The differences between this place and what we expect for health care in the U.S. were easily and readily noticed. Wednesday, I think the whole group would agree, could be described as a shock to the system. We’ve been in class for eight months, learning the regimented and strictly structured techniques that underlie American medicine, and now we find ourselves at a long-standing and effectively functioning hospital in Tanzania that doesn’t have the luxury of being able to implement many of those things the way we do. Rooms lined with simply framed beds, as many as 10 or 12 in the same room, were speckled with home-brought linens and patients diagnosed with a variety of issues. For Kilema’s total capacity of 150 beds, there are just seven doctors and only about one nurse for every 10 or more patients. The public-private partnership between the Tanzanian Government and the Diocese of Moshi supports the hospital, which serves a catchment area of 300,000, but the funding is limited and inconsistent, resulting in a scarcity of resources. We went to bed Wednesday struck by how differently two places function even when serving the same goals of health care.

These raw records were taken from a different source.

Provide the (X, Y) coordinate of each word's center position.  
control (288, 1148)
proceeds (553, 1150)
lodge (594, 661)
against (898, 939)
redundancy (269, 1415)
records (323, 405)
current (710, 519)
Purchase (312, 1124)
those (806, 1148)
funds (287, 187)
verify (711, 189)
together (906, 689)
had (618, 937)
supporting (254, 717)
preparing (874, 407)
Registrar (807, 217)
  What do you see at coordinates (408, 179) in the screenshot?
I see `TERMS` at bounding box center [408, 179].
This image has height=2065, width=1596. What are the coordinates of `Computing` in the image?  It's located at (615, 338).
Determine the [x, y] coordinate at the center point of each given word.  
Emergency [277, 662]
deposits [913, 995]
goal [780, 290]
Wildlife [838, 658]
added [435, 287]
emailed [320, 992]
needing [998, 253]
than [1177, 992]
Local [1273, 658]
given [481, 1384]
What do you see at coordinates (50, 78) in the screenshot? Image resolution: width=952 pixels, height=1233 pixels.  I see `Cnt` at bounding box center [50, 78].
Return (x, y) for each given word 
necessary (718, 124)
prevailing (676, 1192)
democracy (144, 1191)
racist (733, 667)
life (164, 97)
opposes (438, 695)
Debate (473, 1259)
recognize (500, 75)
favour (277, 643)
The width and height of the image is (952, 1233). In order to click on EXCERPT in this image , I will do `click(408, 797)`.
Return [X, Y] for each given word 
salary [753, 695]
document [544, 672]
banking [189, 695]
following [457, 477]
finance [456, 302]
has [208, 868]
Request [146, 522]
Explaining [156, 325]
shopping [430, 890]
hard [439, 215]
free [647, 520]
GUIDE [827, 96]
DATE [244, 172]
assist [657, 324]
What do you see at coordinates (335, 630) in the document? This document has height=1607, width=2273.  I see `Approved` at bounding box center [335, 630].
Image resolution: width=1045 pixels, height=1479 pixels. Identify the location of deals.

Today we completed our first full day of clinical rotations, and I think the dust is beginning to settle now. Every member of the staff here at Kilema has welcomed us with open arms and readily been willing to include us in their care for patients. The doctors and nurses are putting forth such an effort to teach us in English what they do and why. Their gratitude and tendency toward hospitality are truly amazing and humbling. There are obvious procedural differences in our health systems, yes, but we’ve seen firsthand that they are able to provide patient care whether or not it is in a familiar way. As we continue, I have no doubt we will be learning quite a bit from their resourcefulness, and I have a growing appreciation for the value of differences.